### AIM OF THE TASK
Answer these questions about the issue report below, each on its own line:
(a) According to the summary, where has the output atlases folder been moved?
(b) What value is given for min_coverage among the node inputs?
(c) Which Python version appears in the file path in the traceback?

### TEXT SHOWN
----

Error in finding parcellation atlases when running pipeline in parallel #1064

psychelzh · 2024-02-25T09:43:44Z

Summary

Now the output atlases folder is moved out of the subject directory, which is very reasonable. But for some unknown reason, when running pipeline for several subjects in parallel, some sub-tasks will result in an error in finding corresponding parcellation atlas file. The following is crash report:

Node: xcpd_wf.single_subject_SICNU028_wf.cifti_postprocess_11_wf.connectivity_wf.parcellate_reho
Working directory: /seastor/CAMP/tmp/xcpd_wf/single_subject_SICNU028_wf/cifti_postprocess_11_wf/connectivity_wf/parcellate_reho

Node inputs:

atlas = ['/seastor/CAMP/derivatives/xcpd_no_gsr/xcp_d/atlases/atlas-4S1056Parcels/space-fsLR_atlas-4S1056Parcels_den-91k_dseg.dlabel.nii', '/seastor/CAMP/derivatives/xcpd_no_gsr/xcp_d/atlases/atlas-4S156Parcels/space-fsLR_atlas-4S156Parcels_den-91k_dseg.dlabel.nii', '/seastor/CAMP/derivatives/xcpd_no_gsr/xcp_d/atlases/atlas-4S256Parcels/space-fsLR_atlas-4S256Parcels_den-91k_dseg.dlabel.nii', '/seastor/CAMP/derivatives/xcpd_no_gsr/xcp_d/atlases/atlas-4S356Parcels/space-fsLR_atlas-4S356Parcels_den-91k_dseg.dlabel.nii', '/seastor/CAMP/derivatives/xcpd_no_gsr/xcp_d/atlases/atlas-4S456Parcels/space-fsLR_atlas-4S456Parcels_den-91k_dseg.dlabel.nii', '/seastor/CAMP/derivatives/xcpd_no_gsr/xcp_d/atlases/atlas-4S556Parcels/space-fsLR_atlas-4S556Parcels_den-91k_dseg.dlabel.nii', '/seastor/CAMP/derivatives/xcpd_no_gsr/xcp_d/atlases/atlas-4S656Parcels/space-fsLR_atlas-4S656Parcels_den-91k_dseg.dlabel.nii', '/seastor/CAMP/derivatives/xcpd_no_gsr/xcp_d/atlases/atlas-4S756Parcels/space-fsLR_atlas-4S756Parcels_den-91k_dseg.dlabel.nii', '/seastor/CAMP/derivatives/xcpd_no_gsr/xcp_d/atlases/atlas-4S856Parcels/space-fsLR_atlas-4S856Parcels_den-91k_dseg.dlabel.nii', '/seastor/CAMP/derivatives/xcpd_no_gsr/xcp_d/atlases/atlas-4S956Parcels/space-fsLR_atlas-4S956Parcels_den-91k_dseg.dlabel.nii', '/seastor/CAMP/derivatives/xcpd_no_gsr/xcp_d/atlases/atlas-Glasser/space-fsLR_atlas-Glasser_den-91k_dseg.dlabel.nii', '/seastor/CAMP/derivatives/xcpd_no_gsr/xcp_d/atlases/atlas-Gordon/space-fsLR_atlas-Gordon_den-91k_dseg.dlabel.nii', '/seastor/CAMP/derivatives/xcpd_no_gsr/xcp_d/atlases/atlas-HCP/space-fsLR_atlas-HCP_den-91k_dseg.dlabel.nii', '/seastor/CAMP/derivatives/xcpd_no_gsr/xcp_d/atlases/atlas-Tian/space-fsLR_atlas-Tian_den-91k_dseg.dlabel.nii']
atlas_labels = <undefined>
data_file = /seastor/CAMP/tmp/xcpd_wf/single_subject_SICNU028_wf/cifti_postprocess_11_wf/reho_wf/merge_cifti/reho_converted.dscalar.nii
min_coverage = 0.0
parcellated_atlas = <undefined>

Traceback (most recent call last):
  File "/usr/local/miniconda/lib/python3.10/site-packages/nipype/pipeline/plugins/multiproc.py", line 292, in _send_procs_to_workers
    num_subnodes = self.procs[jobid].num_subnodes()

----

### LISTED ENTRIES
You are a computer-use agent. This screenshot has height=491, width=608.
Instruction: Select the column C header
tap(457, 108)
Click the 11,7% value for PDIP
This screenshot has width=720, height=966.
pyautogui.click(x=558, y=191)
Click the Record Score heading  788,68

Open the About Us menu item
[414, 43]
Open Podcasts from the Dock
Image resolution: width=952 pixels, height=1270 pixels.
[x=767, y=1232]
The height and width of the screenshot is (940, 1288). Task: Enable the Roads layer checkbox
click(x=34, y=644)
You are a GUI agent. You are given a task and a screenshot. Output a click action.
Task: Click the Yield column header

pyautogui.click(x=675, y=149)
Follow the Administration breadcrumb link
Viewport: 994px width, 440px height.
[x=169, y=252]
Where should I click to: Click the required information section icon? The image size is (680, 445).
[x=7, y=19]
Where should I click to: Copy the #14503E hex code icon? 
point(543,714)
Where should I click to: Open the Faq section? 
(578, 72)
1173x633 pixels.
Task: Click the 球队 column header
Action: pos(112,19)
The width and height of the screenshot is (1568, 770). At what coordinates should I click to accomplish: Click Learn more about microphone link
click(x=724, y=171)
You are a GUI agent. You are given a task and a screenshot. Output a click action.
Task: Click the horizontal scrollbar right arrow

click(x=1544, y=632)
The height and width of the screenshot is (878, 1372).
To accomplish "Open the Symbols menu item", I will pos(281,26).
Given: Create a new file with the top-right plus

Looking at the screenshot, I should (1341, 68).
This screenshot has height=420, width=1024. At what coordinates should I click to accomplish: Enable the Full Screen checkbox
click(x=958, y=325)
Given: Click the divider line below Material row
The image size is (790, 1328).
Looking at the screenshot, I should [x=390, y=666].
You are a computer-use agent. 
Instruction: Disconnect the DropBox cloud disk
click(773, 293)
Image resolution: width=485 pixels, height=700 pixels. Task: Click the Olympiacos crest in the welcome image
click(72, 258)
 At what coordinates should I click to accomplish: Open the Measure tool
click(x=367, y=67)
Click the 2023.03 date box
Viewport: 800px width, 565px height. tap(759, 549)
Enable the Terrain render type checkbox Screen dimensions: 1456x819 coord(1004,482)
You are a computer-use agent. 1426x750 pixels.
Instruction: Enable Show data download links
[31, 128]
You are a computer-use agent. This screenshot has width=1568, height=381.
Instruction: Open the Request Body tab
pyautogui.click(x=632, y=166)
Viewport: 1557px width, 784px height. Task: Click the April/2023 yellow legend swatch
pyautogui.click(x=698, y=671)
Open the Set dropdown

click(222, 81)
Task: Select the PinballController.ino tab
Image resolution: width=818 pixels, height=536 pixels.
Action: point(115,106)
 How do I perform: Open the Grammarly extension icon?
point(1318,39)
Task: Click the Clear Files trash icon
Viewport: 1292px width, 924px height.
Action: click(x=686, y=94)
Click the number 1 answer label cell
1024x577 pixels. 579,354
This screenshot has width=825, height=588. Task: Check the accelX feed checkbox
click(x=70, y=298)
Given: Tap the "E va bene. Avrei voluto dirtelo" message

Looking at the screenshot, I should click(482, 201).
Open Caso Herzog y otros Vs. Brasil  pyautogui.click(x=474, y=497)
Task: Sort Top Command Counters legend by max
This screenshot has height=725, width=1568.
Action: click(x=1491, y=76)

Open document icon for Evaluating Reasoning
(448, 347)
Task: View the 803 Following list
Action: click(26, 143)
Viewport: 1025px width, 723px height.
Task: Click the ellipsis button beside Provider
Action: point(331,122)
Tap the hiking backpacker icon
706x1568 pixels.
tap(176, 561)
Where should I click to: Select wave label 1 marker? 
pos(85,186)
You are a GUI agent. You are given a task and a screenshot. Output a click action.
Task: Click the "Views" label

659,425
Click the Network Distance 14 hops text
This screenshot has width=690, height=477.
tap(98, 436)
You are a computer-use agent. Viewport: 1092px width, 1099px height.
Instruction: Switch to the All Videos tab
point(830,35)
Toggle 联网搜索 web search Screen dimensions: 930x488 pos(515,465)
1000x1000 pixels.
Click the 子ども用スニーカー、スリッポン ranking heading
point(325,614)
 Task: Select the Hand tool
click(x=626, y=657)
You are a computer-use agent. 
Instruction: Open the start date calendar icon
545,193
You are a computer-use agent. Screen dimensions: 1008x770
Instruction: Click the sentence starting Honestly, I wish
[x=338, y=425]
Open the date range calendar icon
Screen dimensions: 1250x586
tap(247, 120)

----

### SOLUTION TO THIS EXERCISE
(a) Out of the subject directory.
(b) 0.0
(c) Python 3.10